ヴェニスの地にメリャの名が流れる

12世紀以降急速に力をつけ、後のロシアの中核となった北東ロシア地方。
そこは同時に、フィン系のメリャ人の住処でもありました。例えば、かの地の古都ロストフも、もとを正せばメリャ人の集落のあるところに後からスラブ系住民がやってきて発達したものです。

ヴォルガ川とクリャジマ川の間、コストロマ方面に分布していたと考えられる彼らは、けして追い出されたわけでも絶滅されたわけでもなく、その文化は北東ロシアの基層を為す一要素として今も受け継がれています。

地名、特に水系にかかわるものにメリャ由来のものが多く残されていることからもそれをうかがうことができます。日本では東北地方北部に濃厚にアイヌ語系の地名が残っていますが、これと同様のことが北東ロシアでも見て取れるわけです。

ヴェシやカレル、マリやウドムルトのように現代まで残ったフィン系諸民族と異なり、メリャの場合は13世紀以降ともなるとロシアに溶け込んでしまいます。

でも、ひょっとしたらそれは表面的な見方でしかないかも?と思わせる映画が、実は今年のベネチア映画祭で賞を獲得していたのでした。その名も「SILENT SOULS」。
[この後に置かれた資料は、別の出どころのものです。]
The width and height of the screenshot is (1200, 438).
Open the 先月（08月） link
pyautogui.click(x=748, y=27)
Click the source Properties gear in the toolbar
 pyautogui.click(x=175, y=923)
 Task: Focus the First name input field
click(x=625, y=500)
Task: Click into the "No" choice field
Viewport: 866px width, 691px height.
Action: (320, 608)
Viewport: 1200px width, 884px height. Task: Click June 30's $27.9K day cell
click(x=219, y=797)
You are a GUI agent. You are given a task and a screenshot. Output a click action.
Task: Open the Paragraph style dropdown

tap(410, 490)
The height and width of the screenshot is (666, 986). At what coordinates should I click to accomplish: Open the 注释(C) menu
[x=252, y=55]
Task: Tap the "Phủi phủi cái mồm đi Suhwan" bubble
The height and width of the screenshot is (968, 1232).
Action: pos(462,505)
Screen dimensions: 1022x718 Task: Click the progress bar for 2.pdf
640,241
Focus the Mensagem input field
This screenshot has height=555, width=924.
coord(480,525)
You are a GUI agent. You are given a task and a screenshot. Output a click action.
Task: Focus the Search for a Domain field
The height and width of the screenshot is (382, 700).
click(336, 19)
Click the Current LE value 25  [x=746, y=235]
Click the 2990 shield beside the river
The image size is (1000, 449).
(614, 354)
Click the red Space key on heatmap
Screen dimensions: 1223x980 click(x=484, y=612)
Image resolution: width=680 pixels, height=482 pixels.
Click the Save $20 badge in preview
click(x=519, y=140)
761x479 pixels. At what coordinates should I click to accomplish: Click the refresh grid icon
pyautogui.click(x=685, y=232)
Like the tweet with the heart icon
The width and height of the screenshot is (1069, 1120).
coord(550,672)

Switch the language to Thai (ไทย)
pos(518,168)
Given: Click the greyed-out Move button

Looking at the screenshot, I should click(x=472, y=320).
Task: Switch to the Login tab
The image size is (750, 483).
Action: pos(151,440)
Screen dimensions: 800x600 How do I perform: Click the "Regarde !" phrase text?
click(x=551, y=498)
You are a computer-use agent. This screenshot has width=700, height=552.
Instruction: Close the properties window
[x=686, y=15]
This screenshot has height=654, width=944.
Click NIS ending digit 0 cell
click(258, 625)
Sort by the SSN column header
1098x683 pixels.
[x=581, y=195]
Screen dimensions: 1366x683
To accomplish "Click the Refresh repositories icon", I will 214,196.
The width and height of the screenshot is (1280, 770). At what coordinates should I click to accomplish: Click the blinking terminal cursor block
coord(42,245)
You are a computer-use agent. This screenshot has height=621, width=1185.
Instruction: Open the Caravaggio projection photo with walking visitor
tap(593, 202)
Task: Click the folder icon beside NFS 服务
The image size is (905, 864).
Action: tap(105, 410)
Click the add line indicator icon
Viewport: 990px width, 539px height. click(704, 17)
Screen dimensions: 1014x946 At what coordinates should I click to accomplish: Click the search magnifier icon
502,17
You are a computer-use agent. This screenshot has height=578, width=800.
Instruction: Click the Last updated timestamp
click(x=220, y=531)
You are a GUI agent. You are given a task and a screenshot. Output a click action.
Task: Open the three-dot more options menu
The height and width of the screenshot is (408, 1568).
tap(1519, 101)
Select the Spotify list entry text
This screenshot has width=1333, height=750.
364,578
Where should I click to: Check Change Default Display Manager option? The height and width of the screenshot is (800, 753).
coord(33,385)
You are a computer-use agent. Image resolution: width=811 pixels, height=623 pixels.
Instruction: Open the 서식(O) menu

SILENT SOULS [trailer]. Pacific Meridian Film Festival 2010. Competition.


予告編や紹介サイトを見る限りではおっさん二人のロードムービーのようですが、キーとなるのは「メリャ」のようです。いくつもの街の名前を挙げて「メリャの残した美しい名前だ」と言ってみたり、「ここでは多くの人が自分をメリャだと思っている」と言ってみたりと、たった3分の予告編の中で語られる言葉の半分がメリャ関連。なんでメリャなのか、ってのは紹介サイトを見ればわかりますが、ここでは述べません。

こんなドマイナーな言葉をキーにした言葉が国際映画祭で賞(オゼッラ撮影賞)を取るなんて、これを売り文句に世界各地に興行がかかるようになれば、それだけメリャの名前が普及するということですね。すばらしい!(貂主の国的に)。

DVDも出て買えるようになる可能性も高そうですし、ひょっとしたら日本でも上映されたりなんて可能性も無くはないわけで!
岩波ホールでやってくれないですかねぇ。ちょっと期待する今日この頃なのです。
上映されたらもちろん見に行きますよ。